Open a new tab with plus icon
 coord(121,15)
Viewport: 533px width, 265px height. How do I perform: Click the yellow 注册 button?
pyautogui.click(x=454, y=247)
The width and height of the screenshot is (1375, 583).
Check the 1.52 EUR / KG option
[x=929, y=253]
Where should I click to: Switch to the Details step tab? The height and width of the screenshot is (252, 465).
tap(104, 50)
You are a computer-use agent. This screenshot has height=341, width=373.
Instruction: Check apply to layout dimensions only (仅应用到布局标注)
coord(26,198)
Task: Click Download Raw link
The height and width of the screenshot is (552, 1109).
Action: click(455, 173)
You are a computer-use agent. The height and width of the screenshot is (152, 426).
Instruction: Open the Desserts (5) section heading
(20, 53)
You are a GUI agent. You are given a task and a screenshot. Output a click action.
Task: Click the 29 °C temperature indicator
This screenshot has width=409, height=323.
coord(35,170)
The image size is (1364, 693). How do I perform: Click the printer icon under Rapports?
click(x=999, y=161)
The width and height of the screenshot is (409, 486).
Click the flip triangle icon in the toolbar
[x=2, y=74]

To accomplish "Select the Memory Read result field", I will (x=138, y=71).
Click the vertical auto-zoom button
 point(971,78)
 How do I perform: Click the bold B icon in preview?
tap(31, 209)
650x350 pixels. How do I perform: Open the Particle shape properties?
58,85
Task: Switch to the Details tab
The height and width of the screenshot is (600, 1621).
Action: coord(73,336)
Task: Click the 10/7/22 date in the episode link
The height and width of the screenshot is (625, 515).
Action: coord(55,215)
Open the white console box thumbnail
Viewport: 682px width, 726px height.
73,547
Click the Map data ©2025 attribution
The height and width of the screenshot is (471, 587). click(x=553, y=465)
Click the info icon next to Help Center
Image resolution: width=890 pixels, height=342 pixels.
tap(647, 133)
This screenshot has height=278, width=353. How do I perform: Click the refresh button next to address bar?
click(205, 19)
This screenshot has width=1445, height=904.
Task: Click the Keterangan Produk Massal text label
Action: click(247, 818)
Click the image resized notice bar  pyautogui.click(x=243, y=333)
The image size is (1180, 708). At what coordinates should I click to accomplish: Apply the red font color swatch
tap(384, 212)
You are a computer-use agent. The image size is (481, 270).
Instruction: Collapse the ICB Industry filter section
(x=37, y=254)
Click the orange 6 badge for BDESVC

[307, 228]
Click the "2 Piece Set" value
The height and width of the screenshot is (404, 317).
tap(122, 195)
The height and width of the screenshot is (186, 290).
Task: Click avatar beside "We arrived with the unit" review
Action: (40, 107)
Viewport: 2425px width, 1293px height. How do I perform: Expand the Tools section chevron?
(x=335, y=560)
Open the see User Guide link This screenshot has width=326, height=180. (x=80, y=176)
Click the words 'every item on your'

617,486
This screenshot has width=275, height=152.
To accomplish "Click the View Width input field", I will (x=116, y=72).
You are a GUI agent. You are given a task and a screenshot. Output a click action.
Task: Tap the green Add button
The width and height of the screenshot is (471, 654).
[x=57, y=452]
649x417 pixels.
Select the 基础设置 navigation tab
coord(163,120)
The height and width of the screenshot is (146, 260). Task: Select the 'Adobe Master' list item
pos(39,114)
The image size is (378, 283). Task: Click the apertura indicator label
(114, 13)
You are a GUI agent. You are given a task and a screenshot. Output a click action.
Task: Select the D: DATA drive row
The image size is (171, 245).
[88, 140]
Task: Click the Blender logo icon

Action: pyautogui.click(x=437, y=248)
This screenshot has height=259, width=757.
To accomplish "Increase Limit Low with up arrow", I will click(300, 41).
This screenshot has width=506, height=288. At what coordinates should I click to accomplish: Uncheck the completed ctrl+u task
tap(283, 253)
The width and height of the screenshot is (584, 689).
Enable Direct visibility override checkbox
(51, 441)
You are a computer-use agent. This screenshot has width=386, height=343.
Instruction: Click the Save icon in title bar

- Task item
Note how many lines of the records contain the string "field", and give that number with nothing added.

- Completed exercise
2